** Document excerpt **

- - -

[Mesa-dev] [PATCH 5/7] i965: Add support for gl_DrawIDARB and enable extension

Kristian Høgsberg Kristensen kristian.h.kristensen at intel.com
Wed Dec 16 14:15:53 PST 2015


Ian Romanick <idr at freedesktop.org> writes:

> On 12/15/2015 12:28 AM, Kristian Høgsberg Kristensen wrote:
>> We have to break open a new vec4 for gl_DrawIDARB. We've used up all
>> space in the vec4 we use for SGVS and gl_DrawIDARB has to come from its
>> own separate vertex buffer anyway.  This is because we point the vb for
>> base vertex and base instance into the draw parameter BO for indirect
>> draw calls, but the draw id is generated by mesa in a different buffer.
>> ---
>>  src/mesa/drivers/dri/i965/brw_compiler.h          |  1 +
>>  src/mesa/drivers/dri/i965/brw_context.h           |  9 +++++
>>  src/mesa/drivers/dri/i965/brw_draw.c              |  8 ++--
>>  src/mesa/drivers/dri/i965/brw_draw_upload.c       | 45 ++++++++++++++++++++++-
>>  src/mesa/drivers/dri/i965/brw_fs.cpp              |  2 +
>>  src/mesa/drivers/dri/i965/brw_fs_nir.cpp          | 10 ++++-
>>  src/mesa/drivers/dri/i965/brw_fs_visitor.cpp      | 10 +++++
>>  src/mesa/drivers/dri/i965/brw_vec4.cpp            |  8 +++-
>>  src/mesa/drivers/dri/i965/brw_vec4_nir.cpp        | 10 ++++-
>>  src/mesa/drivers/dri/i965/brw_vec4_vs_visitor.cpp |  5 +++
>>  src/mesa/drivers/dri/i965/gen8_draw_upload.c      | 34 ++++++++++++++++-
>>  src/mesa/drivers/dri/i965/intel_extensions.c      |  1 +
>>  12 files changed, 132 insertions(+), 11 deletions(-)

- - -

** Data extract **
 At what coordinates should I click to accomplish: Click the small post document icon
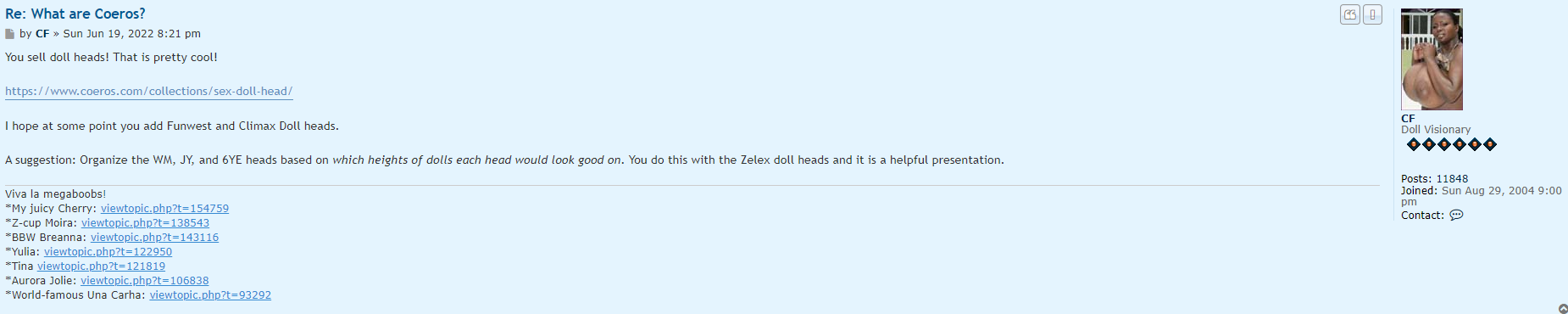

- - -

** Requirements **
**1.** Summarize the mailing-list message about gl_DrawIDARB support in two sentences.
**2.** Write the next part of the mailing-list message about gl_DrawIDARB support, starting after its last line.

** Answer list **
**1.** The message, posted by Kristian Høgsberg Kristensen on December 16, 2015, quotes Ian Romanick quoting a patch that adds i965 support for gl_DrawIDARB and enables the extension. The patch opens a new vec4 for gl_DrawIDARB because the SGVS vec4 is full and the draw ID must come from its own vertex buffer, since Mesa generates it in a different buffer from the draw parameter BO used for base vertex and base instance in indirect draws; the change touches 12 files with 132 insertions and 11 deletions.

**2.**
>> 
>> diff --git a/src/mesa/drivers/dri/i965/brw_compiler.h b/src/mesa/drivers/dri/i965/brw_compiler.h
>> index 58ee966..2333f4a 100644
>> --- a/src/mesa/drivers/dri/i965/brw_compiler.h
>> +++ b/src/mesa/drivers/dri/i965/brw_compiler.h
>> @@ -549,6 +549,7 @@ struct brw_vs_prog_data {
>>     bool uses_instanceid;
>>     bool uses_basevertex;
>>     bool uses_baseinstance;
>> +   bool uses_drawid;
>>  };
>>  
>>  struct brw_tcs_prog_data
>> diff --git a/src/mesa/drivers/dri/i965/brw_context.h b/src/mesa/drivers/dri/i965/brw_context.h
>> index 1378402..97ebf06 100644
>> --- a/src/mesa/drivers/dri/i965/brw_context.h
>> +++ b/src/mesa/drivers/dri/i965/brw_context.h
>> @@ -919,6 +919,15 @@ struct brw_context
>>         */
>>        drm_intel_bo *draw_params_bo;
>>        uint32_t draw_params_offset;
>> +
>> +      /**
>> +       * The value of gl_DrawID for the current _mesa_prim. This always comes
>> +       * in from it's own vertex buffer since it's not part of the indirect
>> +       * draw parameters.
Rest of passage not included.